Françoise BOUVIER

Mon propos concerne tout à la fois l'avortement, la contraception et le statut de l'embryon.
Il s'agit d'abord de l'étude, sur vingt siècles, de l'appréhension de l'avortement par la société, avec des périodes juridiquement distinctes : avant la révolution française, la période révolutionnaire, la période napoléonienne, les années 20, Vichy et l'après-Vichy, les années 70.
Puis c'est l'étude de la tolérance de l'avortement à partir de 1975 puis du droit à l'avortement à partir des années 2000.
Il s'agit d'un droit très novateur : c'est notamment la première fois qu'une mineure peut prétendre à un acte médical avec le seul concours d'un adulte référent, sans l'autorisation de ses parents.
Parallèlement à l'étude juridique, l'étude sociétale frappe par sa violence. Il y a bien sûr le rôle et le poids de l'Eglise, mais aussi du pouvoir politique, et enfin des mouvements féministes.
Avec ce constat étonnant : depuis 1975 et probablement depuis toujours, le nombre d'avortements reste constant : aux alentours de 200 000 par an.
Ce constat montre l'inefficacité de la répression. Plusieurs pistes de réflexion ont été explorées, après interviews de sages-femmes, médecins, psychologues, psychanalystes. Chacune d'elle contient certainement la part d'une vérité qui n'est pas univoque. Incapacité pour la femme de dépasser un vécu difficile avec sa mère, démonstration de toute-puissance dans le domaine où on l'a pendant longtemps cantonnée, affirmation d'une liberté paroxystique, refus d'un enfant qui n'est pas programmé, impossibilité de s'affranchir de sa culture d'origine qui refuse la maternité hors mariage ou même la conception avant le mariage, volonté de se savoir féconde mais refus d'enfant, pulsion de mort et même forme d'autolyse.
Après l'examen des progrès enregistrés par la contraception, et notamment son évolution depuis la loi Neuwirth, il faut en constater les insuffisances actuelles et les problèmes rencontrés par les mineures.
Au final, un essai de définition du statut de l'embryon fait une nette distinction entre l'embryon in utero, totalement dépendant de sa mère pendant les douze premières semaines de grossesse, et l'embryon ex utero qui, avant son implantation, échappe au pouvoir de la mère mais dont le sort dépend soit des deux parents, soit du législateur. Les travaux scientifiques les plus récents éclairent encore insuffisamment la question de son humanité.

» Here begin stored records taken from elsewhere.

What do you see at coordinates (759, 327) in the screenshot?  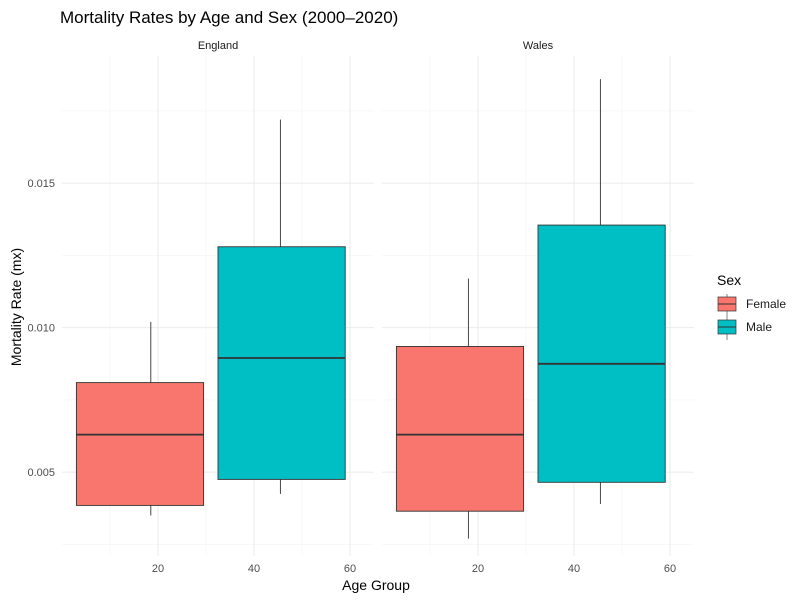 I see `legend-label-male: Male` at bounding box center [759, 327].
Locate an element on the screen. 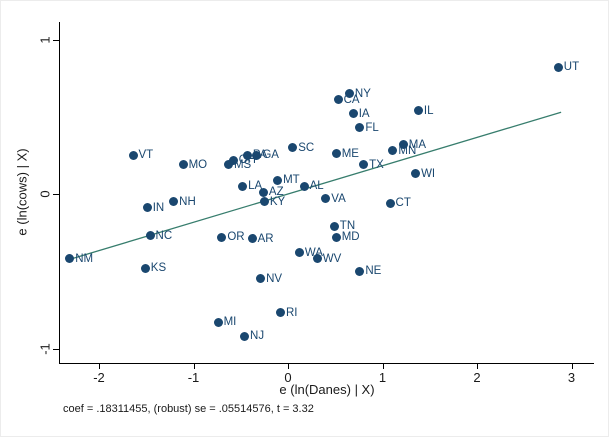  point-label-or: OR is located at coordinates (236, 238).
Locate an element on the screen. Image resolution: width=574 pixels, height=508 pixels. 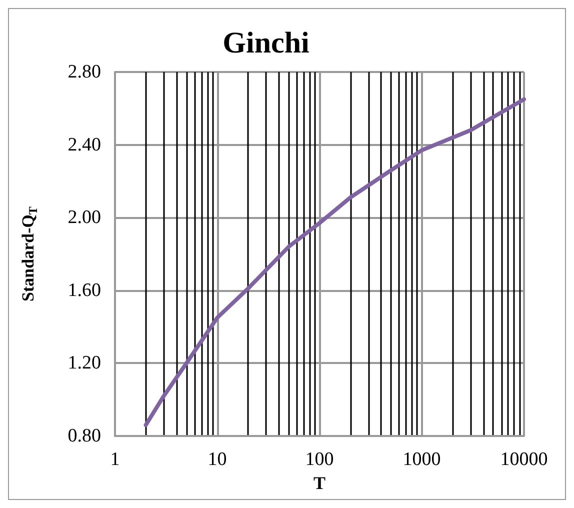
x-tick-label: 100 is located at coordinates (320, 460).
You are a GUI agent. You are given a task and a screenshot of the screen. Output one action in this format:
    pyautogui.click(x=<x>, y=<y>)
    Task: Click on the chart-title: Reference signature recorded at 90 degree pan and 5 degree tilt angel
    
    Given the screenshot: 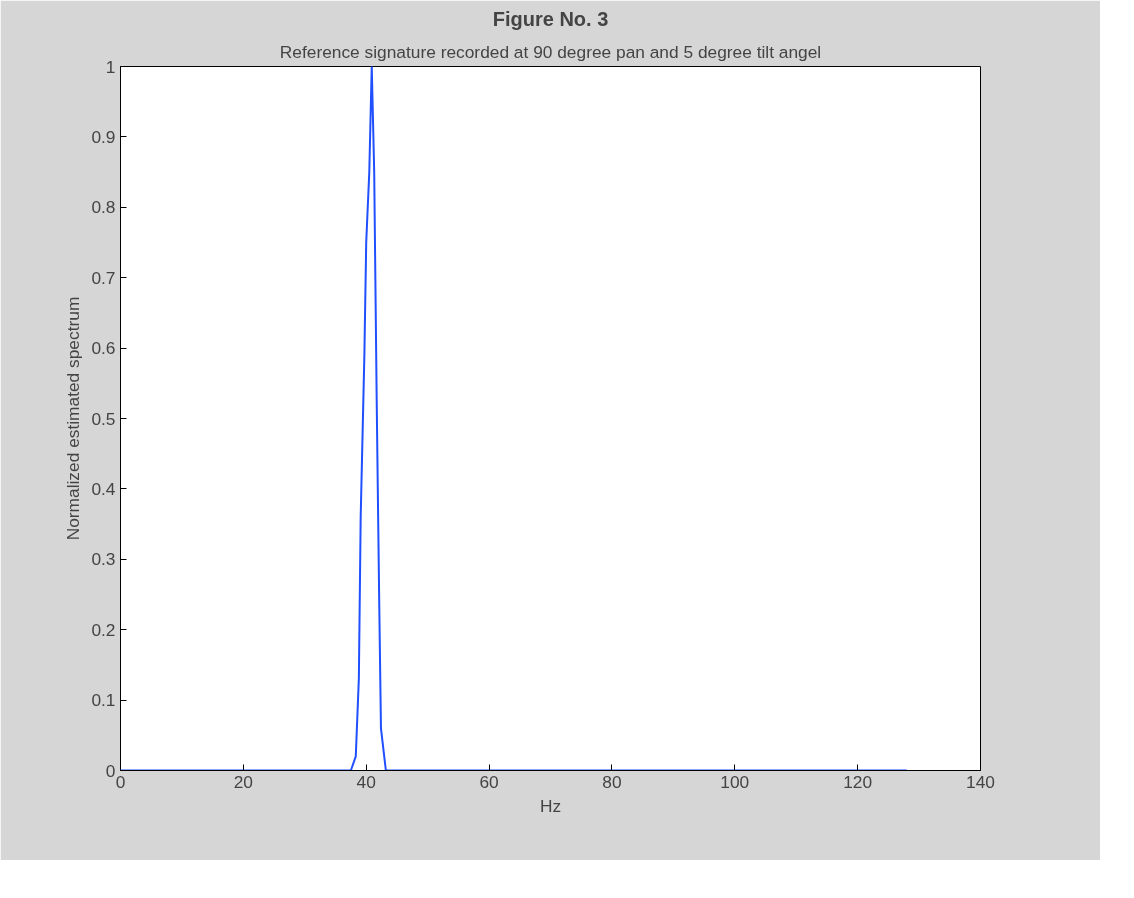 What is the action you would take?
    pyautogui.click(x=550, y=52)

Titulaire d'un doctorat d'Etat de droit international privé de l'université de Paris II. Collaboratrice d'un avocat à la Cour de cassation et au Conseil d'Etat. Maître de conférences à l'université de Paris XI puis à l'Université de Franche-Comté pour exercer des responsabilités politiques dans cette région. Elue maire d'une commune de 4 000 habitants en 1995, réélue en 2001 et 2008. Vice-Présidente d'un conseil général puis d'une communauté d'agglomération, en charge successivement de l'économie, de l'éducation, des laboratoires de recherche et pôle de compétitivité.